Si la Haute assemblée a estimé devoir recourir aux principes de la Convention de Vienne, pourquoi alors s’est-elle référée aux seules règles énoncées à l’article 31 de la Convention en négligeant celles, énoncées à l’article 33, relatives à la comparaison des différentes versions linguistiques ? On sait que le Conseil d’État a déjà utilisé une telle méthode dans l’arrêt Regazzacci précité, à propos de la convention franco-britannique, pour considérer que le terme d’assujetti - au sens de l’article 3 - vise la personne entrant dans le champ de l’impôt (« liable to tax » dans la version en langue anglaise) tandis que l’assujetti - au sens de l’article 7 - désigne la personne effectivement soumise à l’impôt (« subject to tax »). Pourtant, une telle méthode aurait pu être ici utilement mise en oeuvre : dans la version en langue allemande, l’article 2, (1), 4, a) qu’il s’agissait d’interpréter définit « l’assujetti » comme la personne imposable (« steuerpflichtig ») alors que l’article 25, b, (4) auquel le Conseil d’État fait imprudemment référence, recourt au terme « steuern unterliegt », qui désigne la personne effectivement soumise à l’impôt.
La suite du considérant réserve une nouvelle surprise au lecteur : le Conseil d’État affirme que l’objet principal de la convention est la lutte contre les doubles impositions. Il s’agit, à l’évidence, d’un renversement de perspective qui repose soit sur une confusion entre l’objet et le but d’un traité, soit sur une volonté délibérée qu’on aurait imaginé exprimée par une formation plus solennelle
Sans entrer dans les subtilités que suscitent les notions d’objet et de but du traité en droit international, il était jusqu’à présent clairement établi pour le fiscaliste que l’objet d’une convention fiscale était de répartir l’exercice des compétences fiscales entre les États signataires dans le but de lutter contre les doubles impositions et, plus récemment, de favoriser la lutte contre l’évasion fiscale. S’agit-il de la remise en cause de cette analyse traditionnelle encore récemment exprimée dans l’article du président Martin (Ph. Martin, L’interprétation des conventions fiscales, préc., n° 10 : « Pour les conventions fiscales, on pourrait dire que l’objet est la répartition du pouvoir d’imposer et que le but est la prévention des doubles impositions, parfois la lutte contre l’évasion fiscale ») et qui méconnaitrait frontalement les stipulations de l’article 1er de la convention selon lesquelles « la présente convention a pour but de protéger les résidents de chacun des États contractants contre les doubles impositions (...) » ?
3 - Le Conseil déduit ensuite de ces prémisses « que les personnes qui ne sont pas soumises à l’impôt en cause par la loi de l’État concerné à raison de leur statut ou de leur activité ne peuvent être regardées comme assujetties au sens de ces stipulations » pour en conclure qu’une personne exonérée d’impôt - au cas particulier, un organisme de retraite - n’est pas susceptible d’avoir la qualité de résident au sens conventionnel. Il nous semble toutefois qu’aucune des méthodes d’interprétation évoquées plus haut n’autorisait qu’une telle acception de la notion d’assujetti soit retenue.

Exercices:
#1 Traduisez en anglais cette phrase de l'extrait de page : « La suite du considérant réserve une nouvelle surprise au lecteur : le Conseil d’État affirme que l’objet principal de la convention est la lutte contre les doubles impositions. »
#2 Reprenez le texte sur la notion d'assujetti dans la convention fiscale à partir de sa dernière phrase.

Contenu du matériel:
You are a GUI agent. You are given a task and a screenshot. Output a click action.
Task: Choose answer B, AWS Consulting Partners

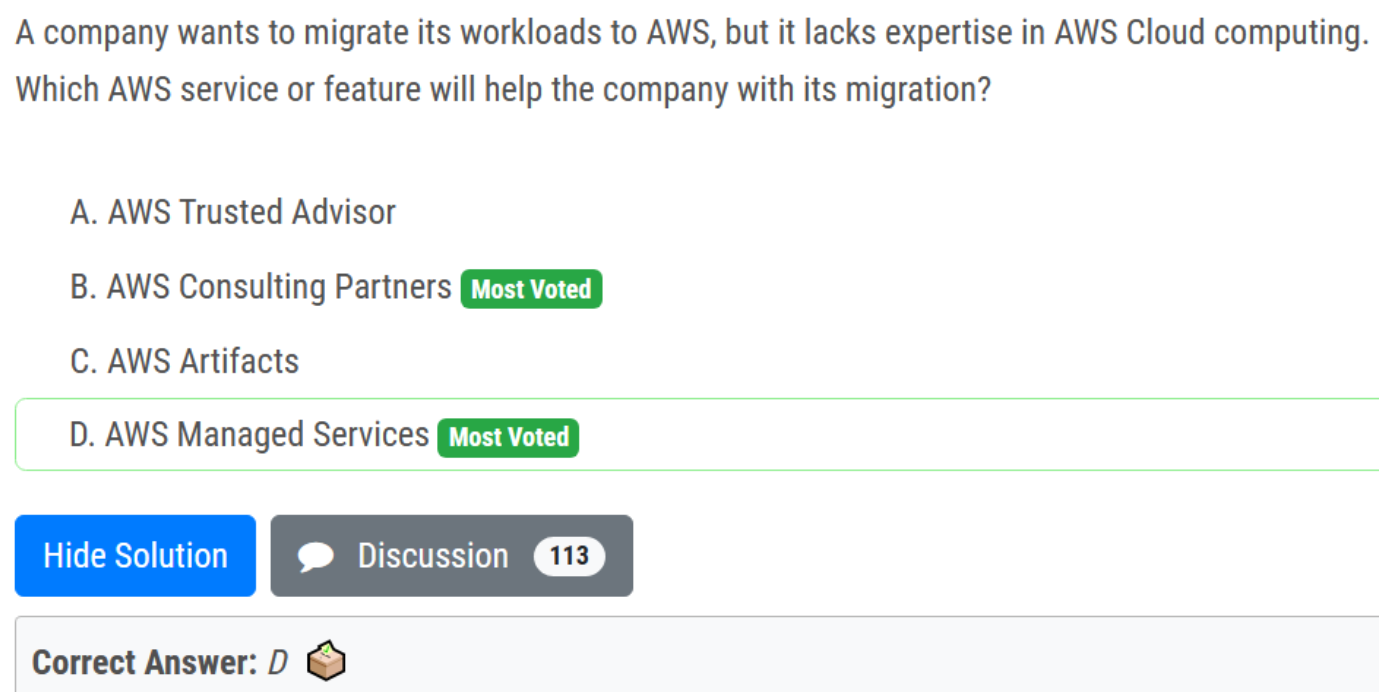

Réponses dans l'ordre:
#1 The rest of the paragraph of the judgment holds another surprise for the reader: the Conseil d'État asserts that the principal object of the convention is the fight against double taxation.

#2
Au regard du sens ordinaire des termes (V. O. Miaud, préc.) comme en droit interne - auquel renvoie l’article 2 de la convention franco-allemande - l’assujetti est, pour des générations d’étudiants, celui qui entre dans le champ d’application d’une imposition. Il n’est pas, pour autant, effectivement imposé. Si la notion d’assujetti est particulièrement présente et développée en matière de TVA, elle n’a pas de signification différente dans les autres branches du droit fiscal, notamment en matière d’impôt sur le revenu et d’impôt sur les sociétés où les textes du CGI emploient plus volontiers le terme synonyme de personne « passible » de l’impôt (V. en ce sens J. Arrighi de Casanova, concl. sous CE, 8e et 9e ss-sect., 30 juin 1997, n° 169179, Sté d’édition des artistes peignant de la bouche et du pied (APBP) : JurisData n° 1997-049055 ; Dr. fisc. 1997, n° 51, comm. 1348, concl. J. Arrighi de Casanova ; RJF 1997, n° 771). La référence à la version en langue allemande de la convention fiscale confirme, comme indiqué plus haut, cette distinction entre l’assujetti et le redevable.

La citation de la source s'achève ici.